Wildfires may seem like purely destructive forces, but a new study reminds us that they’re also generative forces.
“There’s a fair amount of biodiversity research on fire and plants,” says study lead author Max Moritz, a wildfire specialist with UC Cooperative Extension, who is based at the University of California, Santa Barbara’s Bren School of Environmental Science & Management.
Research has shown that in ecosystems where fire is a natural and regular occurrence, there can be more species of plants—a greater “species richness“—due to a variety of factors, including fire-related adaptations. But, Moritz says, there hasn’t been nearly as much research in the way of animal biodiversity and fire.
“If you look at how fire operates across the planet, fire actually eats plant productivity,” Moritz says.
Productivity, which is a measure of how quickly biomass is generated within a given ecosystem, is also a driver of species richness at broad spatial scales. “When fires occur they can take a bite out of that bottom line,” he adds.
If wildfire regularly consumes some of the base of an ecosystem’s food chain, how does that ripple up to affect the biodiversity at higher levels?
For several years, Moritz and collaorators Enric Batllori from Universitat de Barcelona and Benjamin M. Bolker from McMaster University in Canada combed through global datasets on various factors such as plant biomass, fire observations, and species richness patterns.
While it might be natural to assume that plant biomass regularly consumed by fire would in turn lead to lower animal biodiversity, they found that for birds and mammals, fire is associated with increased diversity.
In fact, they say, the effect of wildfire on biodiversity in the case of birds rivals that of the ecosystem’s productivity. And in the case of mammals, fire’s influence was even stronger than that of productivity.
“It’s counterintuitive,” Moritz says. In the short term, fire’s consumption of plant material (also known as “net primary productivity”) could result in less food for the animals that consume plants and make it more difficult to survive and reproduce. But in the longer term, he says, there may be evolutionary effects that unleash adaptations and formations of new species.
The researchers also looked at the effect of fire on amphibian species, however, the connection between fire and biodiversity in their case was difficult to make, possibly because amphibians live in wetter environments where fires may not be a regular occurrence.

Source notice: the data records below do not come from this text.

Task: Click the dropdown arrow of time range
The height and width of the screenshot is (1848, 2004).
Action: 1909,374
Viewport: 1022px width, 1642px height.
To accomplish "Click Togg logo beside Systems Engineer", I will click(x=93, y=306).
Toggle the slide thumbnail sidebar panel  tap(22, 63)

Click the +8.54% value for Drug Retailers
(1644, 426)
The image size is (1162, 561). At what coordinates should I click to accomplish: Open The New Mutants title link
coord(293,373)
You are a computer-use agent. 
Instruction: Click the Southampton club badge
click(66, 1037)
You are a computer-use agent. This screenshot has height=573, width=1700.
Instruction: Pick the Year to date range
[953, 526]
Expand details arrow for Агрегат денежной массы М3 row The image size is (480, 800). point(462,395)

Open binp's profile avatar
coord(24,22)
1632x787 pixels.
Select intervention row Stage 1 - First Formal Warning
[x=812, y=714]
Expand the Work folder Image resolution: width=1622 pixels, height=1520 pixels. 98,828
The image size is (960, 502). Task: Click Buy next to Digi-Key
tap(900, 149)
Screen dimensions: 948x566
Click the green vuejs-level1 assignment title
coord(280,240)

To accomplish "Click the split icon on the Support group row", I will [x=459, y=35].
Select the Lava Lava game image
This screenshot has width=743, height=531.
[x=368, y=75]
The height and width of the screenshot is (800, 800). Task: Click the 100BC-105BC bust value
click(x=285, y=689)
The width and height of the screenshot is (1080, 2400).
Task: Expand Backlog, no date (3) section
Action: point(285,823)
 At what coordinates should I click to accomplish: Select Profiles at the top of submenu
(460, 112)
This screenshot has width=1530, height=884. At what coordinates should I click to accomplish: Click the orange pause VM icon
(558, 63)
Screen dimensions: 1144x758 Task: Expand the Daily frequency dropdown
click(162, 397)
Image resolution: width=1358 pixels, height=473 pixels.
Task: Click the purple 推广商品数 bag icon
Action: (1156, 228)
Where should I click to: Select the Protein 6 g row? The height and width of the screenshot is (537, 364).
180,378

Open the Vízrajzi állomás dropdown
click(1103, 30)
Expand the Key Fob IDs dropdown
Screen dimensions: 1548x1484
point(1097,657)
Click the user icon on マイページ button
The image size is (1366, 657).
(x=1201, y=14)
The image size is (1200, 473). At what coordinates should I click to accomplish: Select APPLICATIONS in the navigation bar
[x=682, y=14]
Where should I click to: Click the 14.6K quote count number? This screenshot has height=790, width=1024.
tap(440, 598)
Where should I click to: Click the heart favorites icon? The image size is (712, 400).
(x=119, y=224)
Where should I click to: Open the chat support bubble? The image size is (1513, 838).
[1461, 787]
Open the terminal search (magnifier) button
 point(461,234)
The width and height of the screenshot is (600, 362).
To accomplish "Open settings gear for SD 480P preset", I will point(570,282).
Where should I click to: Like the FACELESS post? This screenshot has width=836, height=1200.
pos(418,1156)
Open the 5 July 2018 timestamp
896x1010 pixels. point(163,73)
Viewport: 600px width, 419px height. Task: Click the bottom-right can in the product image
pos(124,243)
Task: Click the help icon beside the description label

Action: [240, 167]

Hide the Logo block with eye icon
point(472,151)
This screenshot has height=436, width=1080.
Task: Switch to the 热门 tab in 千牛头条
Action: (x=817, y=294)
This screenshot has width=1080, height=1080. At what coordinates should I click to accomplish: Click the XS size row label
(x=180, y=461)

So what accounts for the net positive effects of fire on mammal and bird diversity? The study is a correlative one, Moritz says, so more granular examinations have to be made to find out for sure.
But it’s likely that fire selects for species that can adapt to and quickly recover from a burn, and fire often creates environmentally complex habitats that meet different species’ requirements.
“We know that fire creates a lot of heterogeneity and opens up all these niches,” Moritz says, and this resource availability might create favorable environments for some organisms to flourish alongside or over others.
For example, animals that have strategies to survive fires or reproduce faster might do better in a fire-prone environment, as could those that make use of different habitats that emerge in the wake of a blaze.
Despite the connection between fire and species richness, the authors are careful to point out it does not mean fire is good for all ecosystems. In places where fire is not a natural occurrence, its presence “is more of a modern threat than an important process to maintain,” they says. And for places where fire is a natural part of the ecosystem, climate change-driven and intentional deforestation fires “may be quite different from natural fire regimes.”
Nevertheless, they say, these findings indicate that fire plays an underappreciated role in the generation of animal species richness and biodiversity conservation. Furthermore, the study adds nuance to the Latitudinal Biodiversity Gradient, a global pattern of terrestrial biodiversity in which the world’s most biodiverse areas are located nearest to the equator, with levels of biodiversity generally decreasing toward the poles.
“This is a pattern that people have known for decades and have argued quite a bit about in terms of what drives it,” Moritz says. “And it turns out, it’s hard to figure out. And it looks like fire plays a far more important role than we’ve ever really understood.”
The study appears in Ecology Letters. UC Santa Barbara’s National Center for Ecological Analysis & Synthesis supported the work.